◆ THE TASK ◆
Which lines of the records contain the word "image"? Copy each one.

◆ Stored data ◆
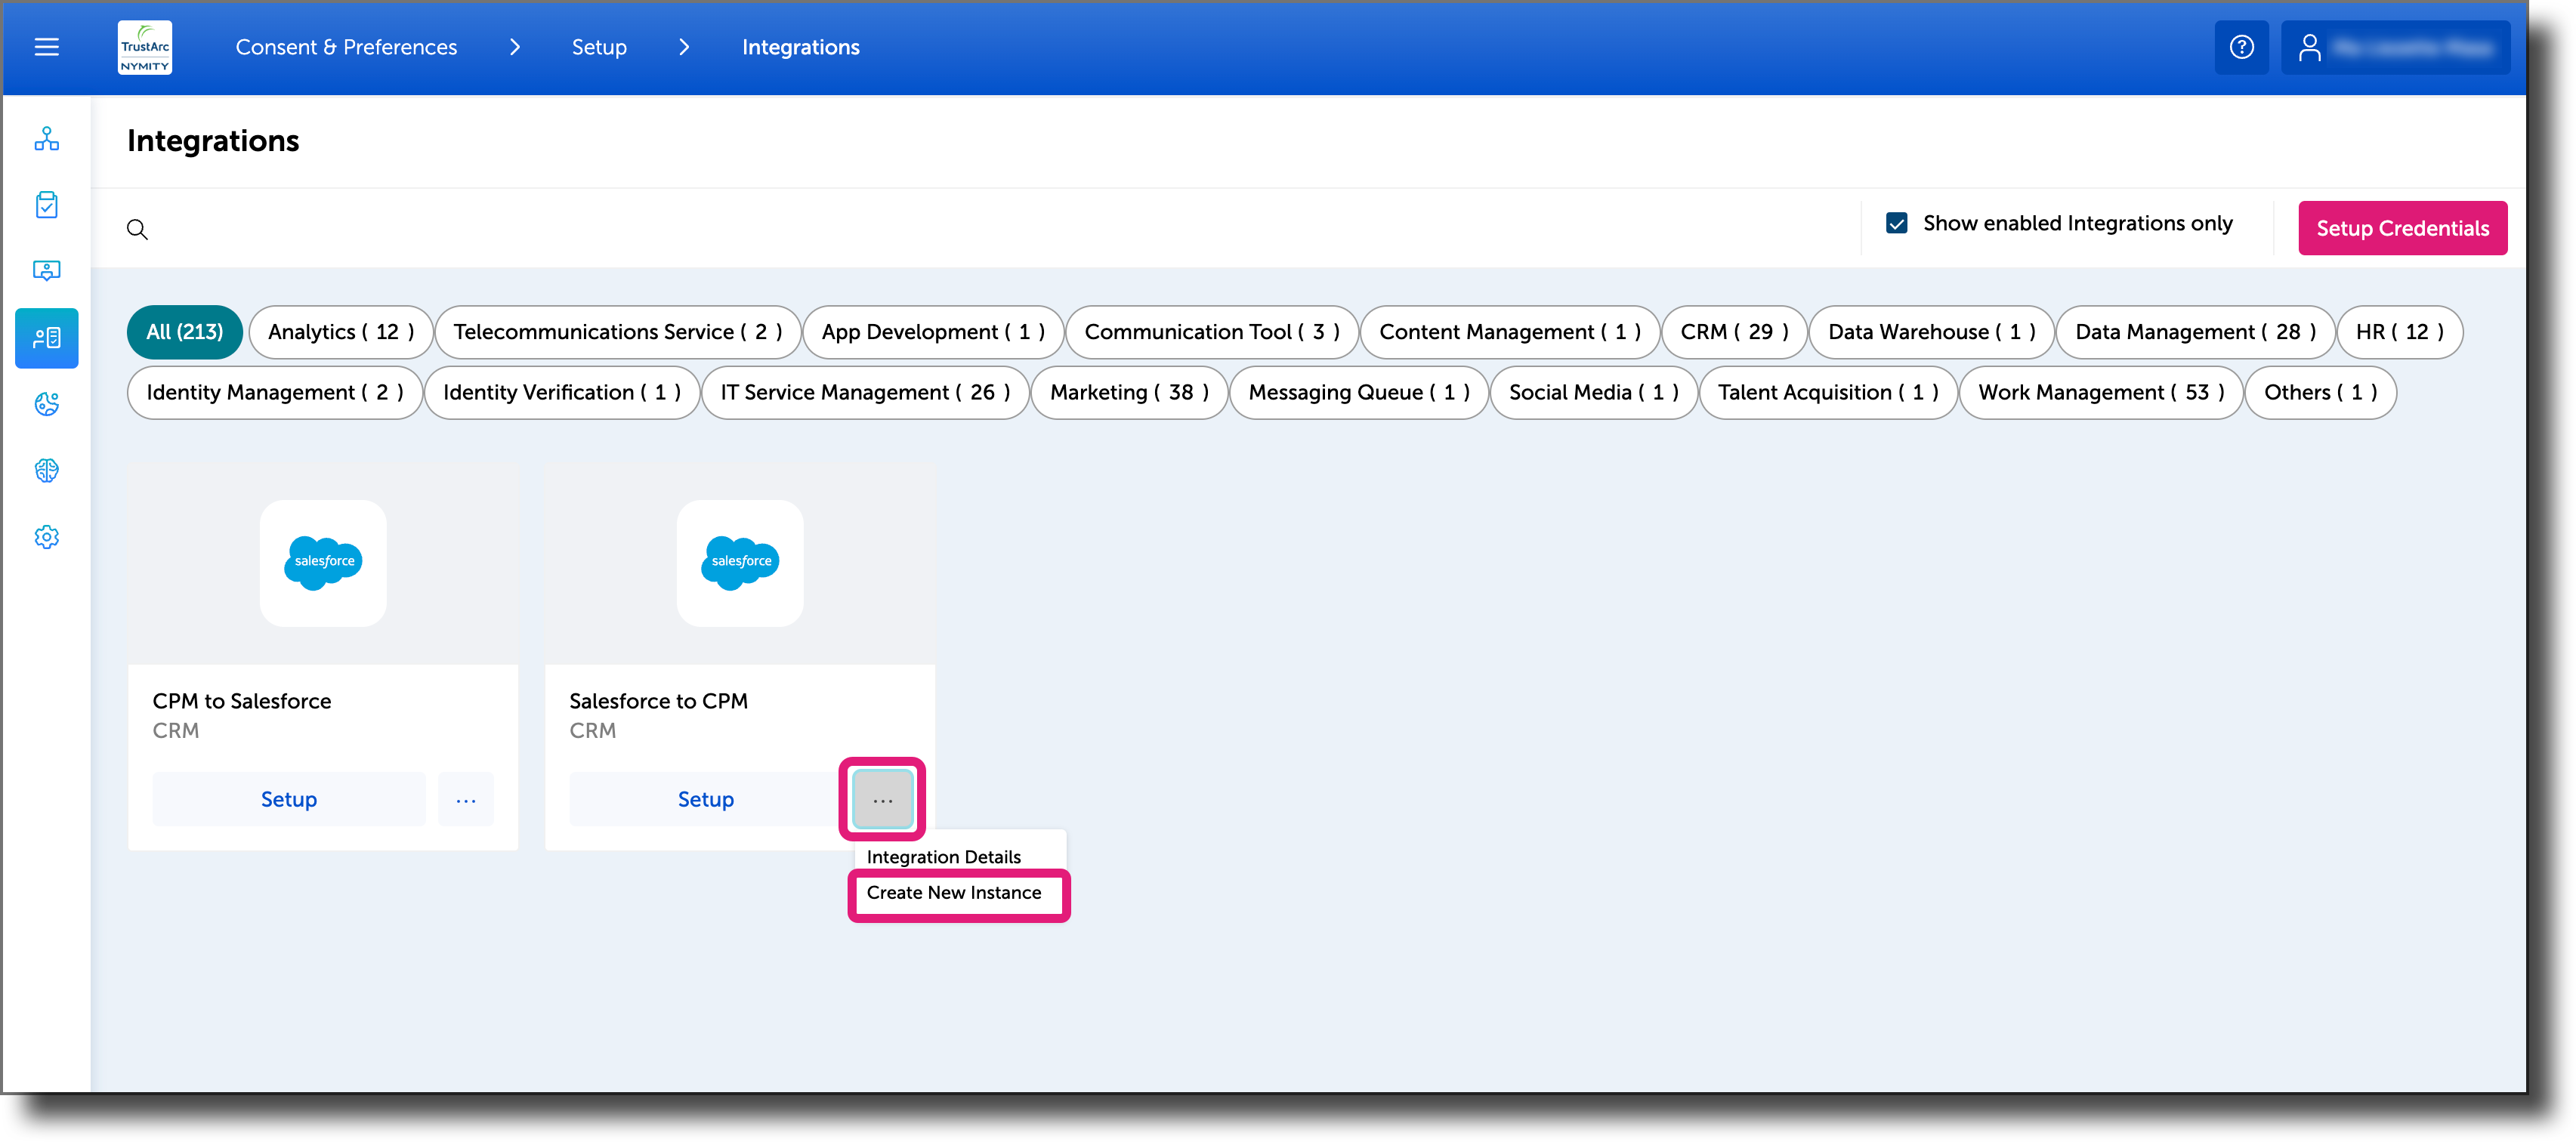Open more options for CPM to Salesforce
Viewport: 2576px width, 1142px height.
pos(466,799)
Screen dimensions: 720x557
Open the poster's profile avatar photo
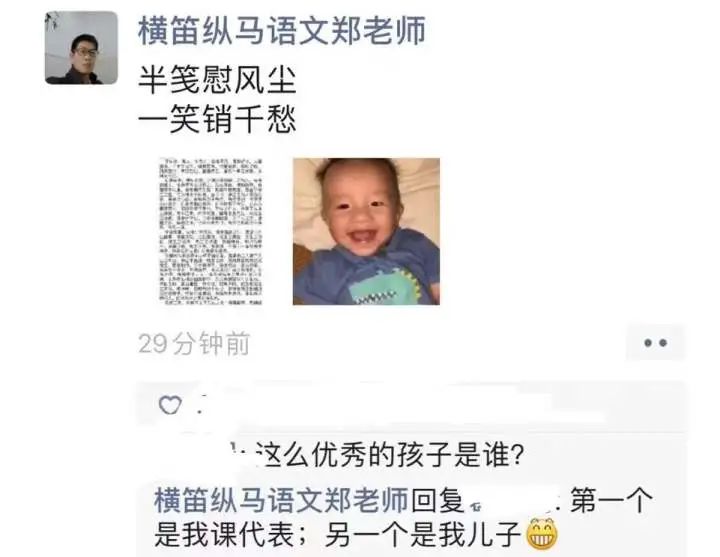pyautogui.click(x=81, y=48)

* * *

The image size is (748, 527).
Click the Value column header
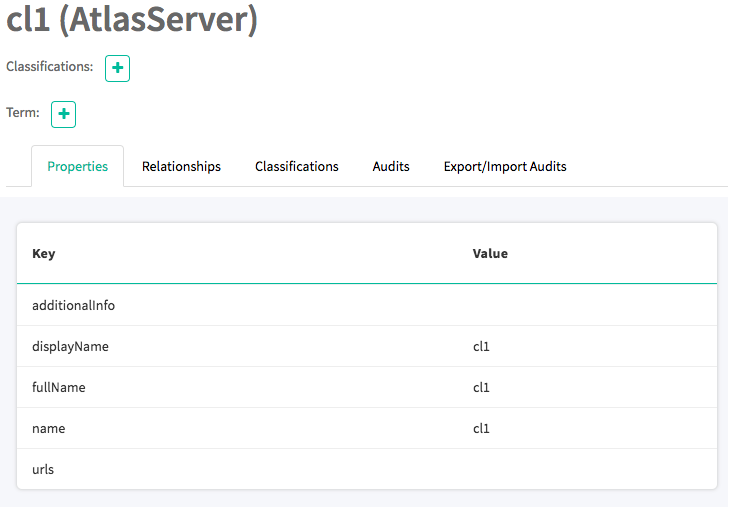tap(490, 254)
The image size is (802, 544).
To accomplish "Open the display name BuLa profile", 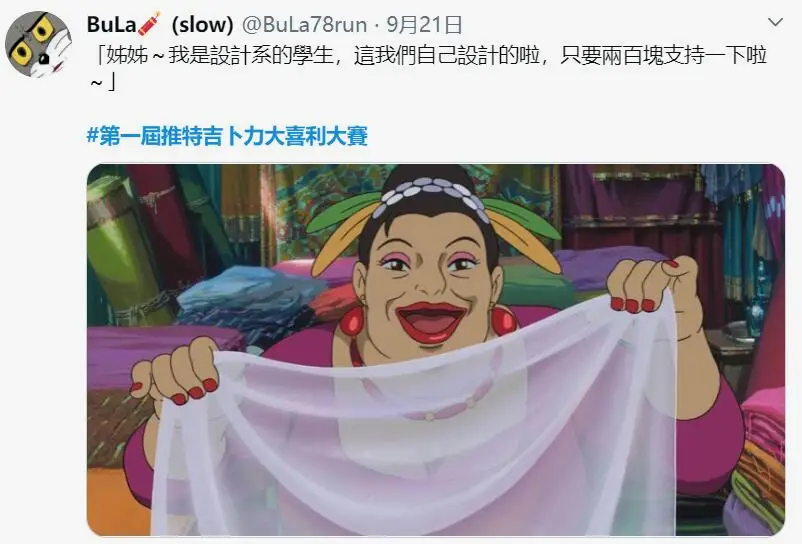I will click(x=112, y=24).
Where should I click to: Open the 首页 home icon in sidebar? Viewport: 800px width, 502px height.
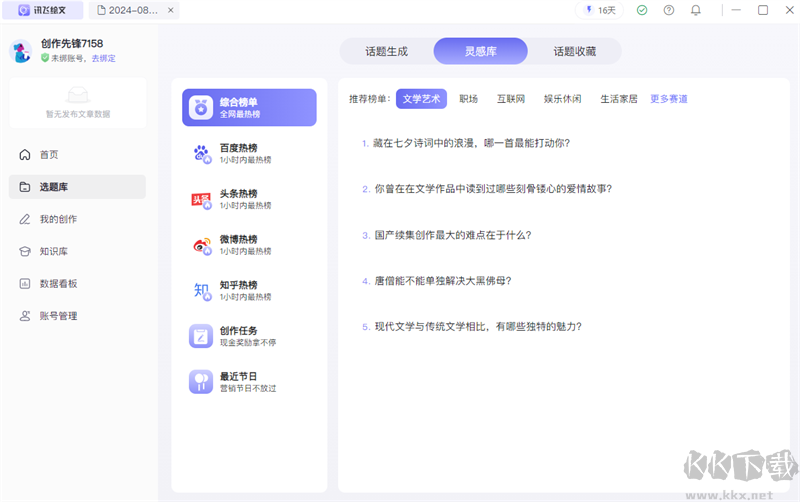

◆ EXERCISE RESPONSE ◆
The image size is (748, 527).
The image size is (802, 544).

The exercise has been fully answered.